Last time I checked Farnborough was in Hampshire not Surrey so how is it Farnborough built but designed and manufactured in Surrey?
The Ministry of Defence has bought a third solar-powered Zephyr-S surveillance drone for £4.3m, and says it “performs more like a satellite than a conventional UAV”. With its 25 metre wingspan covered in solar panel cells, this latest Zephyr-S is the third unmanned aerial vehicle (UAV) to be delivered as part of the MoD's £13m …

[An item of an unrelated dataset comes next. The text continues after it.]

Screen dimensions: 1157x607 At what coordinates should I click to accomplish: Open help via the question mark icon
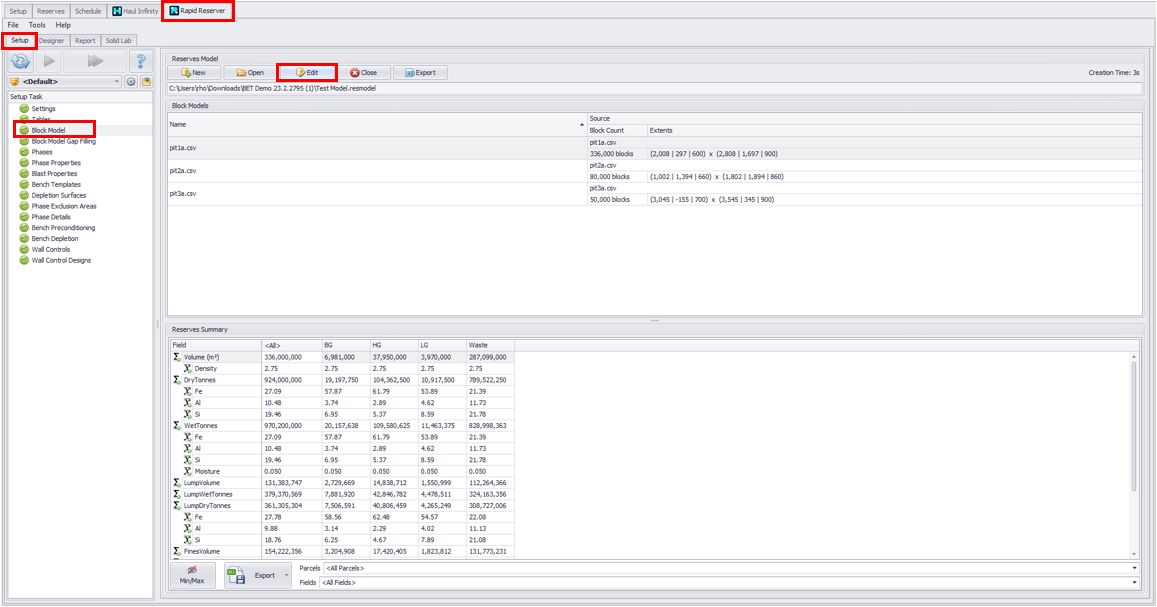(140, 60)

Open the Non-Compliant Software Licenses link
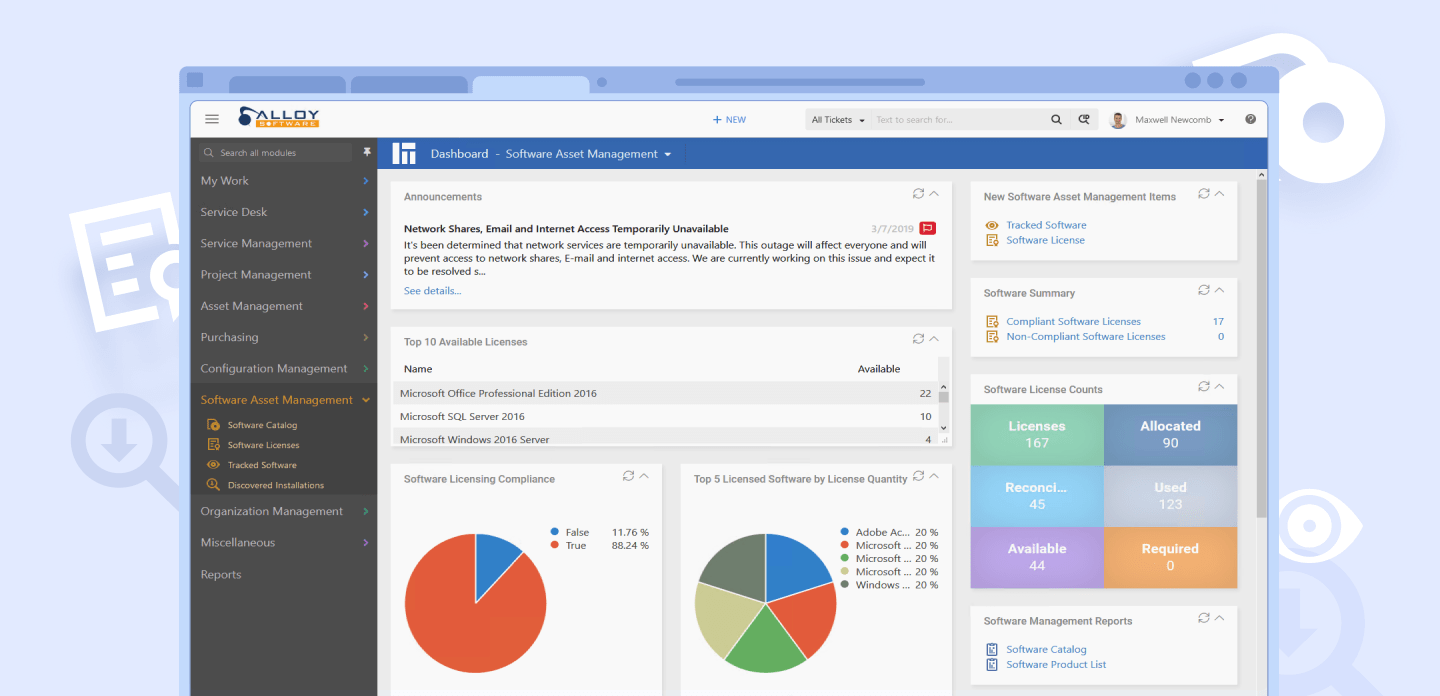coord(1087,336)
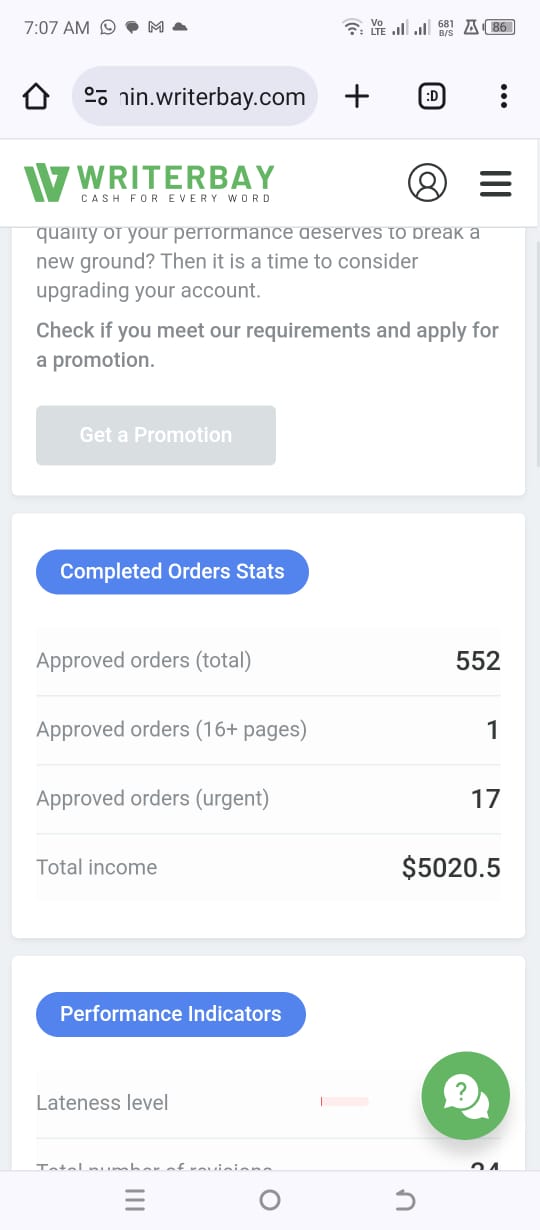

My guess is transporting a fully built plane with a 25m wingspan is hard. Far easier to design and manufacture the components in Surrey and then do the final build (bolting it together) in a hanger at Farnborough airport. That or some parts are designed and manufactured in Surrey others are manufactured in Farnborough, or perhaps just sloppy journalism, take your pick.
Very different flying over Arizona in summer and Scotland in winter. Storing enough power during a long day to get through a short night may not be difficult but when the numbers reverse impossible.
So it could end up flying continuously through June but not lasting a single day/night in December.
It won't even fly one day if it can't gather enough surplus energy during daylight hours to keep it aloft after dark.
The can't be allowed to descend from the high altitude otherwise they're hazardous to everything else in the airspace.
Once you have a week in the air over Arizona there's no reason you can't fly for "12 months" (unless that 45 days happens to be centred on Jun 22 - in which case you might find it can't stay aloft in December.)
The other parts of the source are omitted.